**TEXT:**
-------

The twenty-first century Web leader, Google, invited to its campus an eighteenth century thinker, Republican presidential candidate Dr. Ron Paul (R-TX), with surprising results.
Dr. Paul (an obstetrician, and still practicing medicine as well as serving his Galveston-area Texas congressional district) followed Senators Clinton and McCain to the Google campus, as noted in our June article on Google’s growing influence on politics and public discourse. Dr. Paul was invited, as were the other candidates, to explain his views to employees in the Google standard hour-long discussion. However, no other candidate has resulted in overflow crowds of Googleistas, as did Dr. Paul, and his Web presence, as evidenced by this TechCrunch article with link to YouTube video of the Google discussion, is unique.

-------

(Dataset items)
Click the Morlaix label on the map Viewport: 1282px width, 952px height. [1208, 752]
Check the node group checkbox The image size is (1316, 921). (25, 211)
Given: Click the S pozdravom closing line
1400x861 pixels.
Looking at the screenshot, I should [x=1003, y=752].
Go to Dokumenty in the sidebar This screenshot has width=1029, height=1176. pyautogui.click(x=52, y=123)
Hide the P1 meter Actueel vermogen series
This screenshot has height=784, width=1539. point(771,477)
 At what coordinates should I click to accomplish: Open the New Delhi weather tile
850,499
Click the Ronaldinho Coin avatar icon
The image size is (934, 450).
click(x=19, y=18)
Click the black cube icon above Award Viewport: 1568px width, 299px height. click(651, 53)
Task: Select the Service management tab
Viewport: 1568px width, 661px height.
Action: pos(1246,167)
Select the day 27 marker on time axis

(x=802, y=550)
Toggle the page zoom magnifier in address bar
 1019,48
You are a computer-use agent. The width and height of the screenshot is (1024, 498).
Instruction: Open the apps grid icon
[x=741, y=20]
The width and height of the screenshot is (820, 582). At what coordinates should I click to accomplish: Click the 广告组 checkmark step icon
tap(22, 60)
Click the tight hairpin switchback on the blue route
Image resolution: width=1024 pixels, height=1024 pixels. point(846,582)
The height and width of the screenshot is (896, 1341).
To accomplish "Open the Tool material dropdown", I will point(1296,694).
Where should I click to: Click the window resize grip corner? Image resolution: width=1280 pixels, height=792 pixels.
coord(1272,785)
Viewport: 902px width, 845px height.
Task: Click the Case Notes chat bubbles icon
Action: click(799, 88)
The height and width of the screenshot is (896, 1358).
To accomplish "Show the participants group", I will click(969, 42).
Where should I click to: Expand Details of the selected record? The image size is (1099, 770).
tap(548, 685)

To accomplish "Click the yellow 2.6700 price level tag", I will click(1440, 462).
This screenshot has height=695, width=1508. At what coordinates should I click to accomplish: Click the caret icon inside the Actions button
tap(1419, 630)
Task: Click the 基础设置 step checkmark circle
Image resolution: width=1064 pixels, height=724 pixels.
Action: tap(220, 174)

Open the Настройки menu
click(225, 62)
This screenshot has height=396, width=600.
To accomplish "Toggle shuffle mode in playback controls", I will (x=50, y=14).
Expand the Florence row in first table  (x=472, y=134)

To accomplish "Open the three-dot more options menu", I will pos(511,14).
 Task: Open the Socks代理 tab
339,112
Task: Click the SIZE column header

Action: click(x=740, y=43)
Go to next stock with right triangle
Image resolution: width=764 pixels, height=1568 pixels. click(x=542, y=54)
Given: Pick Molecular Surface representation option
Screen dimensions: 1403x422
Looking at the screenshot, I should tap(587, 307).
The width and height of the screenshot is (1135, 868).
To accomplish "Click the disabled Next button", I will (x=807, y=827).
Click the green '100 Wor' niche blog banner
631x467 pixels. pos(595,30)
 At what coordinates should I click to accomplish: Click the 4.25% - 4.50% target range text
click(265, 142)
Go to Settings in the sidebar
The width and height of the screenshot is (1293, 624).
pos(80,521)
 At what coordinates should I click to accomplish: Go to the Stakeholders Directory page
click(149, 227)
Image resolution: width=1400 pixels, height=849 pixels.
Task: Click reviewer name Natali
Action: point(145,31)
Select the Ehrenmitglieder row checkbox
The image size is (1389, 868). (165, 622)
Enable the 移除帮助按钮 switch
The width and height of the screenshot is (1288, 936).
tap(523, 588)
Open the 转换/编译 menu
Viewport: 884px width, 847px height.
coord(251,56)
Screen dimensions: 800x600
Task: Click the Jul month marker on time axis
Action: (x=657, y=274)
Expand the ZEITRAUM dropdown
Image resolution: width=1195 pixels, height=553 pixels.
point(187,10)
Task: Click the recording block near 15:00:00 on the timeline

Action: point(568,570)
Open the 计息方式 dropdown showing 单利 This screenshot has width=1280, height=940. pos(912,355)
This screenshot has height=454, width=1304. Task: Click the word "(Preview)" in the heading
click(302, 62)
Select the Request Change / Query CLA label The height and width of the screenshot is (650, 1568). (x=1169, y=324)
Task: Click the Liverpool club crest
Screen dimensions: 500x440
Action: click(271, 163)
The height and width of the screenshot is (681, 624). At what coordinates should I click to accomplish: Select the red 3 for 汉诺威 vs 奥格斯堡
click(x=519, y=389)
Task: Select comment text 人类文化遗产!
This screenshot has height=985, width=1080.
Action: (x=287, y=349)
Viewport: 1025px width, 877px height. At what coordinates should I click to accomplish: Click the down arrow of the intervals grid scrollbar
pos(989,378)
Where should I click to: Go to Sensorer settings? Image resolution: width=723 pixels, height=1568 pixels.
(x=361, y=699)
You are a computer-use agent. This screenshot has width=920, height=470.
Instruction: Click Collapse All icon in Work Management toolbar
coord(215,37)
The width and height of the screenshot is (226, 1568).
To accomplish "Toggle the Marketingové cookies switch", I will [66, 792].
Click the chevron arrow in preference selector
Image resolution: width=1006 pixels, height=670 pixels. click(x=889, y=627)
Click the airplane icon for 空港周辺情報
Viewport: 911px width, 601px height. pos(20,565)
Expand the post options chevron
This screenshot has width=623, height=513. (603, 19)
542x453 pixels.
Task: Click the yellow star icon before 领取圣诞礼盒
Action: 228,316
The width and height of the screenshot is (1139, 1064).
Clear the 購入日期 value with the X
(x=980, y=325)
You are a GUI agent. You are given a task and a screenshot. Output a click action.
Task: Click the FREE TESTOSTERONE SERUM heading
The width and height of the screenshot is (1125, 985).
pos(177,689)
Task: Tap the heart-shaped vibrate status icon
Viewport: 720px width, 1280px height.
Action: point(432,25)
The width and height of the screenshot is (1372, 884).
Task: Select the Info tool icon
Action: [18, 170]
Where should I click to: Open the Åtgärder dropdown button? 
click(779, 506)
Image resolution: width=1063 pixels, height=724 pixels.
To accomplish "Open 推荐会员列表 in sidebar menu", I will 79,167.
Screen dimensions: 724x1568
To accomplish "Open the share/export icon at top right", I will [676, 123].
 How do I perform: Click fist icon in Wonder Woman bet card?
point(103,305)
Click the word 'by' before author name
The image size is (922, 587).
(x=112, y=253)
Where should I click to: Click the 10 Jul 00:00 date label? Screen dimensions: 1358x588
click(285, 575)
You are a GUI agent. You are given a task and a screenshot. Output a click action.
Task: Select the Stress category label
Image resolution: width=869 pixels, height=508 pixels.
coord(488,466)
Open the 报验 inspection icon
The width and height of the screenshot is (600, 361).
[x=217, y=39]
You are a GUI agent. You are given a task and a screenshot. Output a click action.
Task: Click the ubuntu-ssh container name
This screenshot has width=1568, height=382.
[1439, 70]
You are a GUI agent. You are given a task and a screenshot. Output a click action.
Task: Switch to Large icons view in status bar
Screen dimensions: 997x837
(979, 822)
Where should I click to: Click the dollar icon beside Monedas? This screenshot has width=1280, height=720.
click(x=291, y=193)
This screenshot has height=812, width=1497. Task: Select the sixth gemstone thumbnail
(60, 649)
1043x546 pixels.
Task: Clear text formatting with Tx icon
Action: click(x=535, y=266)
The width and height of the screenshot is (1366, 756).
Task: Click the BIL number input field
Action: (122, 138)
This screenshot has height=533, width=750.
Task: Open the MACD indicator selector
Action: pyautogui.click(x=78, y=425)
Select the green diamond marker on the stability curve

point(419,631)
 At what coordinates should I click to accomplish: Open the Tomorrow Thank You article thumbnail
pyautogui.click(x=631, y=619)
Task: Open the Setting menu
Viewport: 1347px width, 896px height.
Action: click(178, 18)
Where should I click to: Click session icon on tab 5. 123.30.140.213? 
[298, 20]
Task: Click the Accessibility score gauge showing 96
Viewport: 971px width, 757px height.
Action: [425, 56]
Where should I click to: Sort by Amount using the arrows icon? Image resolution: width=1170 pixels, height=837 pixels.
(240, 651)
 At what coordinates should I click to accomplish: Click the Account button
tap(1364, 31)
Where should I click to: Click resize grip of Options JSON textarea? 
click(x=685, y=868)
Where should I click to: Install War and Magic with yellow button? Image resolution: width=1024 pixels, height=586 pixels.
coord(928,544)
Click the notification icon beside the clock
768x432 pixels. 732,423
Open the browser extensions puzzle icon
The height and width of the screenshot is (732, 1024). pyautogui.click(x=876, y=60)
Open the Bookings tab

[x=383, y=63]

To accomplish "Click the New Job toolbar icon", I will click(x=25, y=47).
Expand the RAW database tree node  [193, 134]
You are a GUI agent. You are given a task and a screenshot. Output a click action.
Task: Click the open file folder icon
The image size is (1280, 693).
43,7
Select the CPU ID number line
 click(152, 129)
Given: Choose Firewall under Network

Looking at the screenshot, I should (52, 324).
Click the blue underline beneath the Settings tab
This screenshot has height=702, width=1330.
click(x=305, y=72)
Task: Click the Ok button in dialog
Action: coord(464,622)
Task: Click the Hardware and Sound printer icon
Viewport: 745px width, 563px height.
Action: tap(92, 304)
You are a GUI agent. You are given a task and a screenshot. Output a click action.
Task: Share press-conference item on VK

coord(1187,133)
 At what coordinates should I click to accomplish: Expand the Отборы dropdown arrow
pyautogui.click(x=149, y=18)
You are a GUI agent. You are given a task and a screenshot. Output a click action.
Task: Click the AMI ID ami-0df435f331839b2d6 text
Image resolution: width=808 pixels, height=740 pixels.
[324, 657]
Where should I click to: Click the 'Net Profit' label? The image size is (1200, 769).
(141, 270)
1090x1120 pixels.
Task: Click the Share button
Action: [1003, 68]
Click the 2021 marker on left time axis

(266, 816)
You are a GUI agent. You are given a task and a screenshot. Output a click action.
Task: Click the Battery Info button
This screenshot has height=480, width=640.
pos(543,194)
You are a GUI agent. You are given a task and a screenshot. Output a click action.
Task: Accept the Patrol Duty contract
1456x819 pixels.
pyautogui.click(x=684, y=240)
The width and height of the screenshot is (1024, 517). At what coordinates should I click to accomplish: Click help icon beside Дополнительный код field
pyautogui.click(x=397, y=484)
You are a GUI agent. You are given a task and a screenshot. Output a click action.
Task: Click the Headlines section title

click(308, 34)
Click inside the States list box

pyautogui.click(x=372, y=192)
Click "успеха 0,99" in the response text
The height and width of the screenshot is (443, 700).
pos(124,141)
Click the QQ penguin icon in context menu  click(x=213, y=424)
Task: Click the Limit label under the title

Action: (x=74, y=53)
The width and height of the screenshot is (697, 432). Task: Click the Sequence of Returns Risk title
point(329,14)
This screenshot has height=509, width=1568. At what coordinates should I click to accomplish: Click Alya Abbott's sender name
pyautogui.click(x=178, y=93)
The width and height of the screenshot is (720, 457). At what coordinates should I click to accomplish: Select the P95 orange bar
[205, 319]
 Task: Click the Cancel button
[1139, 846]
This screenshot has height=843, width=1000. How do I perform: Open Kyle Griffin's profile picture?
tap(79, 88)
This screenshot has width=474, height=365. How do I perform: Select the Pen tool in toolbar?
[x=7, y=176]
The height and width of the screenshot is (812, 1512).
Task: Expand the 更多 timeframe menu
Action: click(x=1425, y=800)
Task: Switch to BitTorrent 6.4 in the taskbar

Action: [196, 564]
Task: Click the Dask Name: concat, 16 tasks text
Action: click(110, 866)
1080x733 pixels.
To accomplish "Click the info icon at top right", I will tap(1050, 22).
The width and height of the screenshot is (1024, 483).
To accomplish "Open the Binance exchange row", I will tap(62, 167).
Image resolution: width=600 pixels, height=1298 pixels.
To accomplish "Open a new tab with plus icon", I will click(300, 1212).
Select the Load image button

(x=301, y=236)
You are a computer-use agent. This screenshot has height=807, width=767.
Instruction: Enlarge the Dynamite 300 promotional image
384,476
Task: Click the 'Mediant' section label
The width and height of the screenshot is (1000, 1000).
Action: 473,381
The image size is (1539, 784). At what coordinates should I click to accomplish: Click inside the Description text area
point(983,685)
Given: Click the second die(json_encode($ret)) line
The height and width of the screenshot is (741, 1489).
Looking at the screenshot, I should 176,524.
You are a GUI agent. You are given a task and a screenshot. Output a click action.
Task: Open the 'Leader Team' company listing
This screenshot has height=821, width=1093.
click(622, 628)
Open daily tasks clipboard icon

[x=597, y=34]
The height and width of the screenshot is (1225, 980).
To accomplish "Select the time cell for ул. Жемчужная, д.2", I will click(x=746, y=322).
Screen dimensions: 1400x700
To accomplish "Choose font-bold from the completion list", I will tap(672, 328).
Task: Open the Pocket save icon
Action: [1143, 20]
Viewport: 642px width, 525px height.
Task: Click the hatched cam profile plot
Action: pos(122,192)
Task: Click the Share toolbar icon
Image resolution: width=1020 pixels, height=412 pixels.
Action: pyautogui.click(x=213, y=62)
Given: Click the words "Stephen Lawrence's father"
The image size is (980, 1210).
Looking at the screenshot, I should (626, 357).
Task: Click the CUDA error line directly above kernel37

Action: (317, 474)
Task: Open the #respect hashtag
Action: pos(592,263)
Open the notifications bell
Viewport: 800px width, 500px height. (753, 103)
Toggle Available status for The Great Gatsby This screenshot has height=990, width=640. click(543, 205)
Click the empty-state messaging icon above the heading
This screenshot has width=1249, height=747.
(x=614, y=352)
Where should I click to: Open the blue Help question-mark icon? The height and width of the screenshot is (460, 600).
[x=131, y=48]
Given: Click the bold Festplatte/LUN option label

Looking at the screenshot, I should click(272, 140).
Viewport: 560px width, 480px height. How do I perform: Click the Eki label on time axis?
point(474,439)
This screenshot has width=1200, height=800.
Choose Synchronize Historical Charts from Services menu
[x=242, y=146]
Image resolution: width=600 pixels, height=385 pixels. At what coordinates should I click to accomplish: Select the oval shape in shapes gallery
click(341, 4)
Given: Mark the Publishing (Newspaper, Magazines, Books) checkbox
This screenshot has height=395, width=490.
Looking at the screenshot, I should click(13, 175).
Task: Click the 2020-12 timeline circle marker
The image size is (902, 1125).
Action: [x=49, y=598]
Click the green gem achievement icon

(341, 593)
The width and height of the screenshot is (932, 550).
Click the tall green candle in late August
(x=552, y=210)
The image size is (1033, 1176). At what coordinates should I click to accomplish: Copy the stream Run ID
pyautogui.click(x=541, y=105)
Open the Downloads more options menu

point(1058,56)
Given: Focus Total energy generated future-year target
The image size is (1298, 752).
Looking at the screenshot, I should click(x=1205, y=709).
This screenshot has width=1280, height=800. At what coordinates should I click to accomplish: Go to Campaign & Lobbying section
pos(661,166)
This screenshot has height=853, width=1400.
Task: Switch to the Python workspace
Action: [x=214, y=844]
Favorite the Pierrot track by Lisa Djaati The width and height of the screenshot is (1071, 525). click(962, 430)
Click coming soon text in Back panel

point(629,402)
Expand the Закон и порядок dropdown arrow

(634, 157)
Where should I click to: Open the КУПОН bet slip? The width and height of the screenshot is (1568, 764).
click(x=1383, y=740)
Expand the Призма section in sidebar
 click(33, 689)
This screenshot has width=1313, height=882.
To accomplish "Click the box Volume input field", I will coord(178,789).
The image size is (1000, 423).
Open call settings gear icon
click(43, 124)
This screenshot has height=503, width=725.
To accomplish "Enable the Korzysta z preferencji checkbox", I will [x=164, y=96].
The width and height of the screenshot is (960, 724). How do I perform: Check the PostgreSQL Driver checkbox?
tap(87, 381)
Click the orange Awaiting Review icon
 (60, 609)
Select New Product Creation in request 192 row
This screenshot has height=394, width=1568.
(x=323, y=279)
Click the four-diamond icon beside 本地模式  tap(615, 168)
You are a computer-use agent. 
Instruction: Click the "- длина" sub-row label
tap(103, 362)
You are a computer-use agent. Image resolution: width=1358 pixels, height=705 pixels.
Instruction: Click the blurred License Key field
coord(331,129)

-------

**WORK REQUIRED:** Extend the article on Ron Paul's visit to Google's campus, beginning right after its final sentence.

**OUTPUT BELOW:**
There are few opportunities today to focus on a candidate, as modern media compels sound bite thinking; even NPR rarely spends more than three minutes in an interview story these days. By contrast, Google makes these lengthy campus discussions available, just as they have for other public policy discussions (e.g., this excerpt from ‘Should Google Go Nuclear?‘ by Dr. Robert Bussard on aneutronic fusion and the consequences of very cheap power).
Large corporations and IT are finding significant costs in regulation. Just ask Microsoft to tally up all the costs of antitrust litigation, and then look at how Redmond has stopped ignoring politics. It should be no surprise that Google, with its huge demands for electricity, should gain some saavy.